Николай Петрович, удивленный и слегка напуганный столь неожиданным развитием событий — Первый никогда не вызывал его официально, через секретаршу, а звонил по внутреннему телефону сам — сел на стул возле окна и поджал под сиденье ноги.

— Что это ты как бедный родственник или какой-нибудь инструктор на побегушках примостился? Иди к столу. Я же своих не кусаю.

Николай Петрович пересел к столу, все так же непроизвольно поджав ноги под сиденье.

— Коньяку или водочки?

— Если можно — водки, — пробормотал еще не окончательно пришедший в себя Николай Петрович.

Первый приподнял гипсовый бюст Ленина на левой стороне столешницы. Вождь мирового пролетариата внутри оказался пустым и вмещал в себя очень полезные, с житейской точки зрения, предметы: бутылку «столичной» и два серебряных кубка размером с чайный стакан.

— Музейщики подарили на юбилей, — пояснил Первый. — Я имею ввиду кубки. Ну, а Ильич пылился в углу, на тумбочке. Здесь, надеюсь, ему веселей.

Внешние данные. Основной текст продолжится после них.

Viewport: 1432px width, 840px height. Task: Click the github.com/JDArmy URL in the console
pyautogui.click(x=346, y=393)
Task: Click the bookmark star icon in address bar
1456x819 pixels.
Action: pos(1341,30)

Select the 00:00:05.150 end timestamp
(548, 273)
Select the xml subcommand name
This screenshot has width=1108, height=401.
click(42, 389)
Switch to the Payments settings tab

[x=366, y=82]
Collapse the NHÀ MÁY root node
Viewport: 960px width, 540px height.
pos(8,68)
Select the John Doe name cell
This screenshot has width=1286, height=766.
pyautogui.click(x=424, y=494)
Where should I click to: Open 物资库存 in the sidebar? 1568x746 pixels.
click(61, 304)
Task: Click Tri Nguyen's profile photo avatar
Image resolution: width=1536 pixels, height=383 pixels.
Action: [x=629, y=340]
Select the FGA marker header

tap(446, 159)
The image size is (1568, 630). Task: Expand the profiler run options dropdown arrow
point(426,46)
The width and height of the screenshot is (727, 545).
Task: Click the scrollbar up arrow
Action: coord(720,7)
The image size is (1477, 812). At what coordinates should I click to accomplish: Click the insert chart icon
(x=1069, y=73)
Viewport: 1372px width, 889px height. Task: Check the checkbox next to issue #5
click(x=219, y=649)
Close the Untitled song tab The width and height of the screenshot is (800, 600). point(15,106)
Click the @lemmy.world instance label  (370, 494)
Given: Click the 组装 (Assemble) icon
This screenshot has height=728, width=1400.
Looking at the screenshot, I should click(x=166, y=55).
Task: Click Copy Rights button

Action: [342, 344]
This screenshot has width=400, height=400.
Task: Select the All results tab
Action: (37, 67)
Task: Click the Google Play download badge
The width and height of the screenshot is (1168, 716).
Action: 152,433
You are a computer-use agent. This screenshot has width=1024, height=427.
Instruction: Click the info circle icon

Они выпили залпом по полкубка. Николаю Петровичу не хотелось пить так много, но раз Сан Саныч выпил до дна, он тоже не мог поставить на стол недопитый кубок. Даже если бы ему было категорически запрещено пить.

— Один не могу, — признался Сан Саныч, — а дома гэ пэ у. Как ты себя чувствуешь?

— Нормально, — ответил Николай Петрович, шаркнув под стулом ногами. Он бы сроду не признался Первому, если бы даже был при смерти.

— Что значит нормально? Я тебя по-дружески, а ты как на бюро. — Первый слегка наклонился над столом. — У тебя… в муде не чешется?

— Нет. А что… я как-то не обратил внимания — сегодня был такой суматошный день.